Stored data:

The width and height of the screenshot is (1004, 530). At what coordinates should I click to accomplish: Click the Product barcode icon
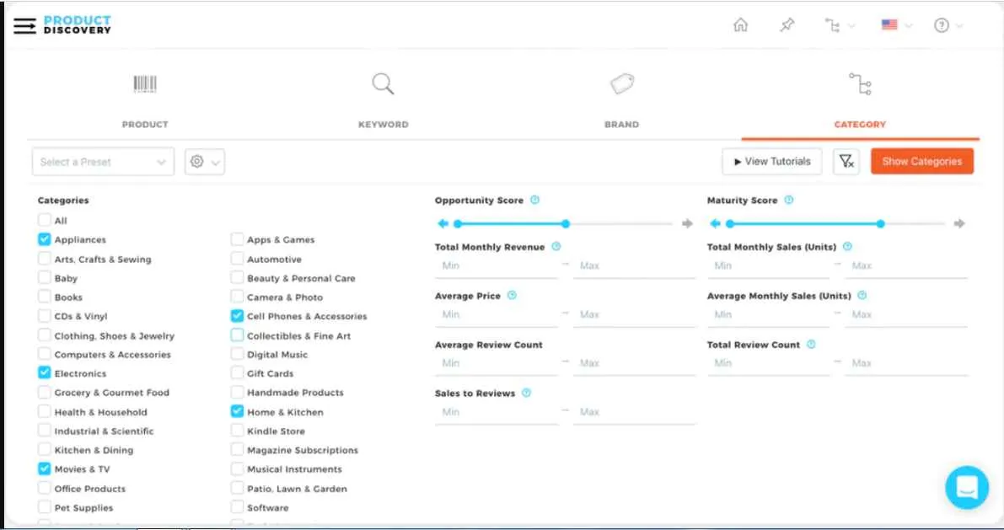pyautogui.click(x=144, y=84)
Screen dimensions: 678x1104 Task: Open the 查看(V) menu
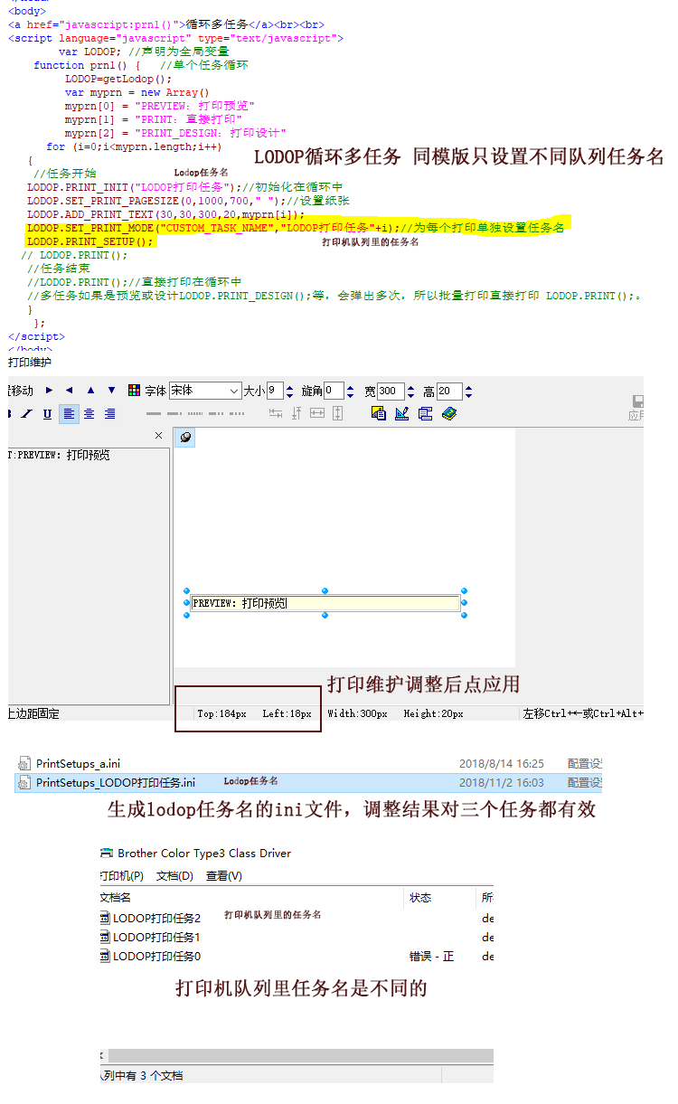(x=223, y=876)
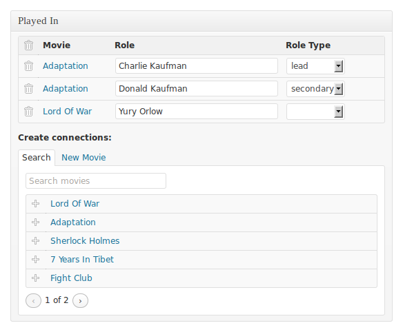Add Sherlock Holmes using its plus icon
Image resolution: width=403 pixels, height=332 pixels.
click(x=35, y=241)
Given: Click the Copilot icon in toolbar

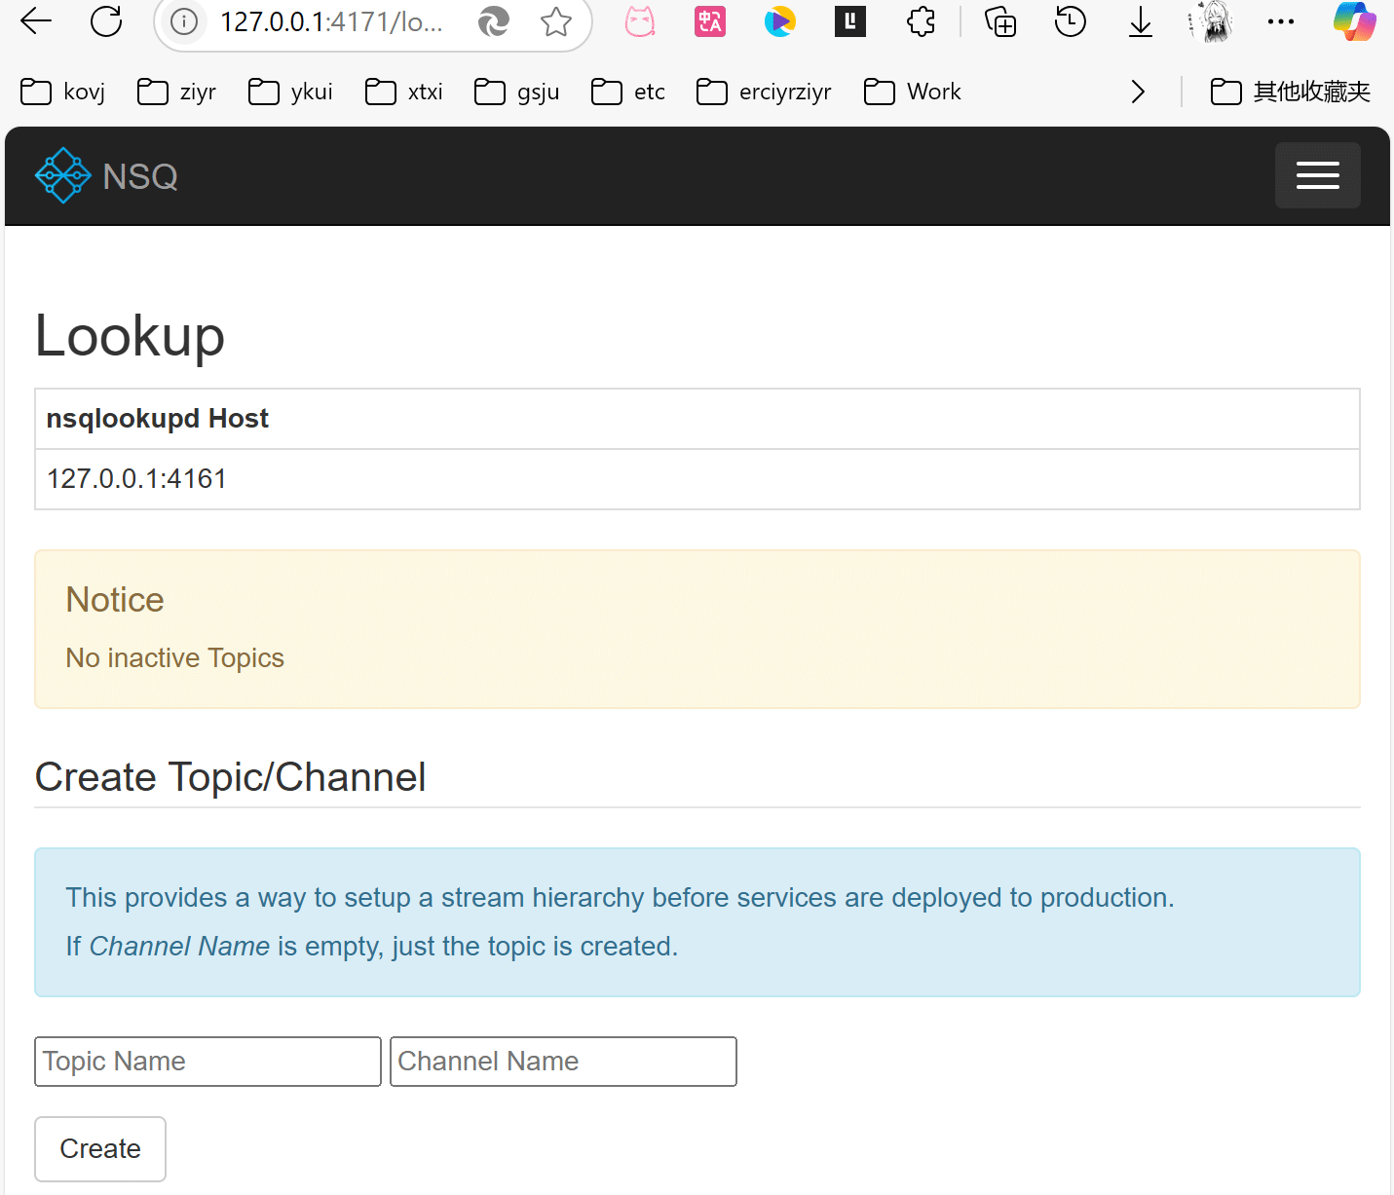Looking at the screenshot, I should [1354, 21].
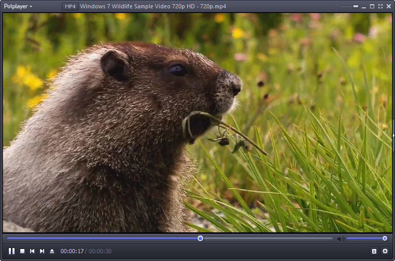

**WHAT IS BEING ASKED:** Please return exactly, and only, the lines from the one containing "Screen dimensions: 678x1104" through the end of the records, with both end lines kept and every picture dropped.

**ANSWER BOX:**
Screen dimensions: 678x1104 Task: Open the 查看(V) menu
(x=223, y=876)
Add Sherlock Holmes using its plus icon
Image resolution: width=403 pixels, height=332 pixels.
click(x=35, y=241)
Given: Click the Copilot icon in toolbar

Looking at the screenshot, I should [1354, 21].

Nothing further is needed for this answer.